(Data extracted from a collection)
· · ·
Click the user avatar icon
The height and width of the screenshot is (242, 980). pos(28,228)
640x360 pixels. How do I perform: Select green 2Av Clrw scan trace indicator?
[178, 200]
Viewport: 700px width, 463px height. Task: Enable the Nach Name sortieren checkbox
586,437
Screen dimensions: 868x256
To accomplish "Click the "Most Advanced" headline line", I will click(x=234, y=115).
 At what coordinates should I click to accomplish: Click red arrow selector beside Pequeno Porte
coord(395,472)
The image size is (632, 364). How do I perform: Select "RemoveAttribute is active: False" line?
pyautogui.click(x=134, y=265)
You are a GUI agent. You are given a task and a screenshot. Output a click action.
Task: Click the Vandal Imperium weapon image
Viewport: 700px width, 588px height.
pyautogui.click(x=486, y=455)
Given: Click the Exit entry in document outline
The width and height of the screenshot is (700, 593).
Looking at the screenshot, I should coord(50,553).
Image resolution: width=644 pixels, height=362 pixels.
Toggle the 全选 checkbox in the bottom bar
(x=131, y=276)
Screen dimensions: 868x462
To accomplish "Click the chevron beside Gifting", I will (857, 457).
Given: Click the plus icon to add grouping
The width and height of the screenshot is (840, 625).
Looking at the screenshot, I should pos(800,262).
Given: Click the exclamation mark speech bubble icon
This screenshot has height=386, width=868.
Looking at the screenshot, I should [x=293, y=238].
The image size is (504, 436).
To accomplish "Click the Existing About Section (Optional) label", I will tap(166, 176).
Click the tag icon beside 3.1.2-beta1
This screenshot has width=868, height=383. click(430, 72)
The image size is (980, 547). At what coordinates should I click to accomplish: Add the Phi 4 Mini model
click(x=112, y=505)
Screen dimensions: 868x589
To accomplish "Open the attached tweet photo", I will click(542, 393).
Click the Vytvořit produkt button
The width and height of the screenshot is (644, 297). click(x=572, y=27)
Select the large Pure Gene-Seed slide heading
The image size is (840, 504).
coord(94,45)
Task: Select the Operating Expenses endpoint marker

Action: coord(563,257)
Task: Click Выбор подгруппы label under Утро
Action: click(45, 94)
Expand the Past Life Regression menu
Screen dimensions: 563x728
· · ·
• Directions: Show all lines in the records above that hold "will".

• Task solution:
To accomplish "Click the "Most Advanced" headline line", I will click(x=234, y=115).
To accomplish "Click the chevron beside Gifting", I will (857, 457).
To accomplish "Click the Existing About Section (Optional) label", I will tap(166, 176).
To accomplish "Open the attached tweet photo", I will click(542, 393).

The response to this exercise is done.